Konzerte & Party

Jean-Benoоt Dunckel von Air im Gespräch

Airtip Vor kurzem, aus Anlass des zehnjährigen Jubiläums der Veröffentlichung von „Moon Safari“, haben Sie ihre Fans gefragt, welche Erinnerungen sie mit diesem Album verbinden. Was ist dabei herausgekommen?
Jean-Benoоt Dunckel Viele haben geschrieben, sie hätten zu dieser Musik Kinder gemacht. Andere wiederum erklärten, sie hätten die Platte zu einer Zeit gehört, als sie frisch verliebt waren. Wir haben offenbar viele Menschen glücklich gemacht.

tip Was denken Sie denn selbst über diese Platte, die bis heute als Ihre beste gilt?
Dunckel Uns schwirrten kleine Träumereien in den Köpfen herum, daraus haben wir Musik gemacht.

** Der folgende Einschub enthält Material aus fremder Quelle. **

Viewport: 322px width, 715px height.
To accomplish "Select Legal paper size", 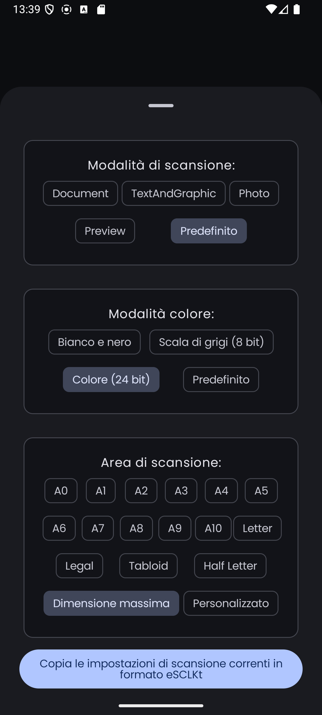I will pyautogui.click(x=79, y=566).
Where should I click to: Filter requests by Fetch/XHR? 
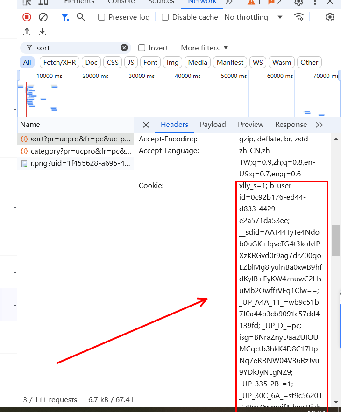[59, 62]
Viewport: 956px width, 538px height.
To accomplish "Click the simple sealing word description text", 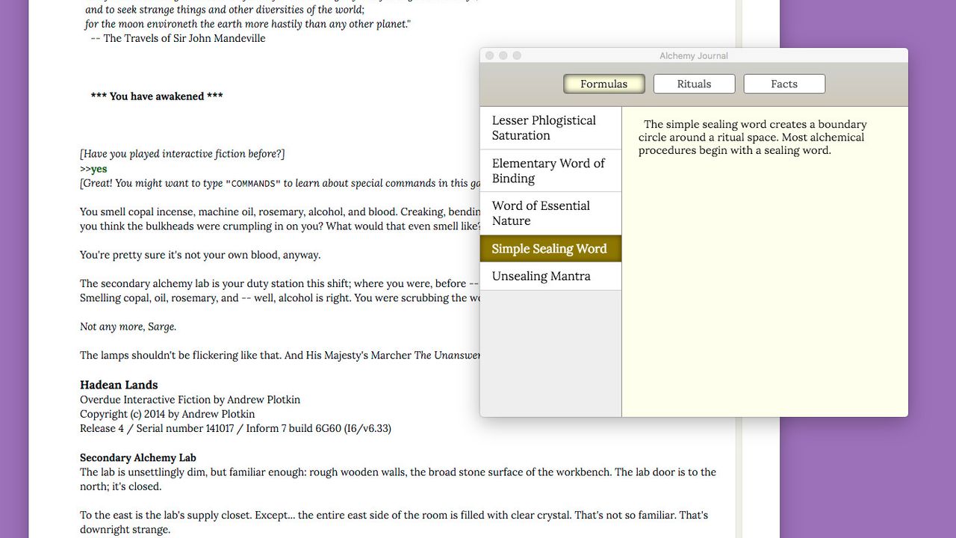I will click(751, 137).
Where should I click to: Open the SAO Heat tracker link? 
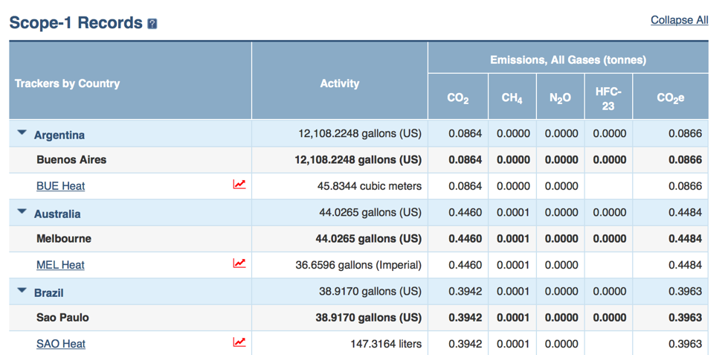[60, 344]
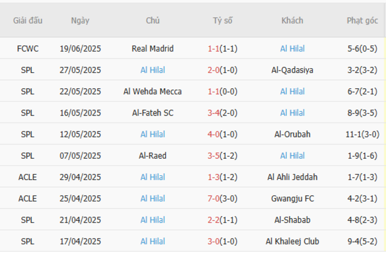
Task: Click the "Giải đấu" column header
Action: coord(28,20)
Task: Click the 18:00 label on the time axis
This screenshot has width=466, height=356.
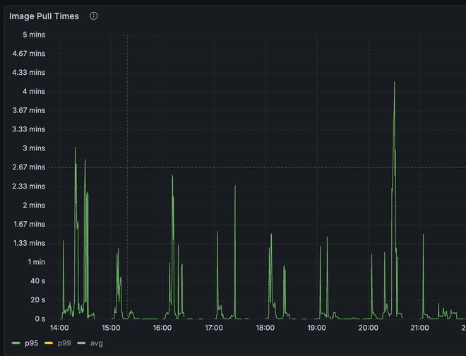Action: point(265,328)
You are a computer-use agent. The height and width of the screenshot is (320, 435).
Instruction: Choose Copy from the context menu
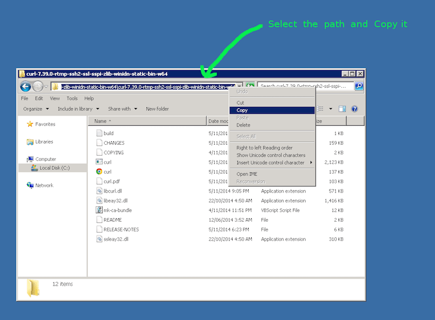[242, 110]
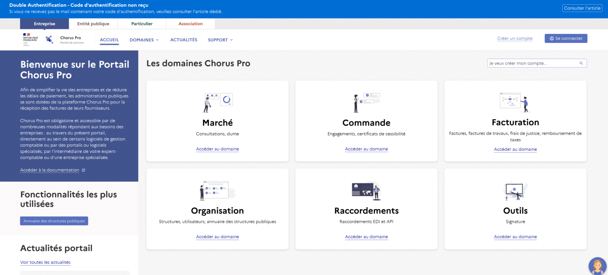Click the Chorus Pro logo icon

point(49,40)
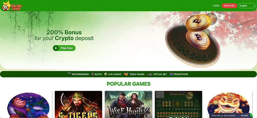Click the play arrow icon on Play Now

coord(56,48)
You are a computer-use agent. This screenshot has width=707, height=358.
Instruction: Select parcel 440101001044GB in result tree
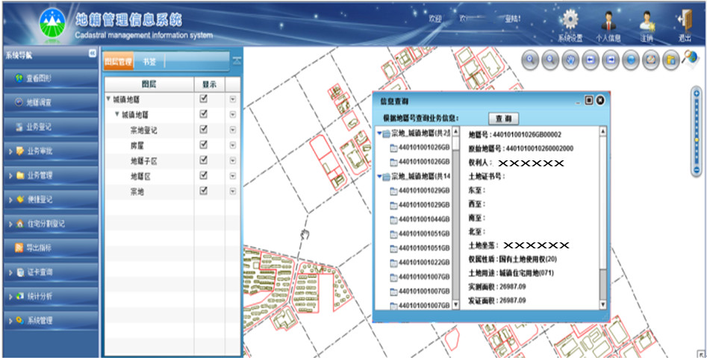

Meiner Meinung nach ist es aber gar nicht mal ein sonderlich inspiriertes Album. Das Publikum hat sich „Moon Safari“ unter den Nagel gerissen und zu seinem Ereignis gemacht. Dafür gab es auch einen Grund. In den 90ern bollerten die Bässe und Beats der House-Musik. Eine Zeitlang machte das Spaß, aber dann sehnten sich die Leute nach Abwechslung. Sie suchten nach Musik für zu Hause, die gleichzeitig modern ist. Da kamen wir mit unserem Sound gerade recht.

tip Das hört sich merkwürdig distanziert an.
Dunckel Der Erfolg von „Moon Safari“ war ein Zufall, der für uns sehr positive Folgen hatte. Wir konnten ein eigenes Label gründen (Record Makers, inzwischen nicht mehr existent, d. Verf.) und zu einem Film von Sofia Coppola und einem Buch von Alessandro Baricco musikalische Ideen entwickeln. Das war toll.

tip Ihre Musik lädt seitdem immer wieder zur Weltflucht ein und ist sehr romantisch geblieben. Wie gelingt es Ihnen, negative Schwingungen auszublenden, unter denen wir alle mal leiden?
Dunckel Ich glaube nicht, dass uns das immer gelungen ist. Nehmen Sie nur unser letztes Album „Pocket Symphony“. Wir hören uns an, als spielten wir in einem Eiskasten. In den Songs steckt überhaupt kein Gefühl.

tip Wie kam es dazu?
Dunckel Unser Akku war leer. Ich hatte ein Soloalbum unter dem Namen Darkel gemacht, danach haben Nicolas und ich 14 Stücke für Charlotte Gainsbourg ge­schrie­ben. Kurz darauf stand schon die Produktion von „Po­cket Symphony“ an. All das in­nerhalb eines Jahres. So etwas schlaucht. Wir hatten auch Angst, die Leute könnten uns als nicht mehr relevant einstufen. Immerhin waren wir damals schon zehn Jahre lang ununterbrochen im Geschäft. Glück hält nicht ewig.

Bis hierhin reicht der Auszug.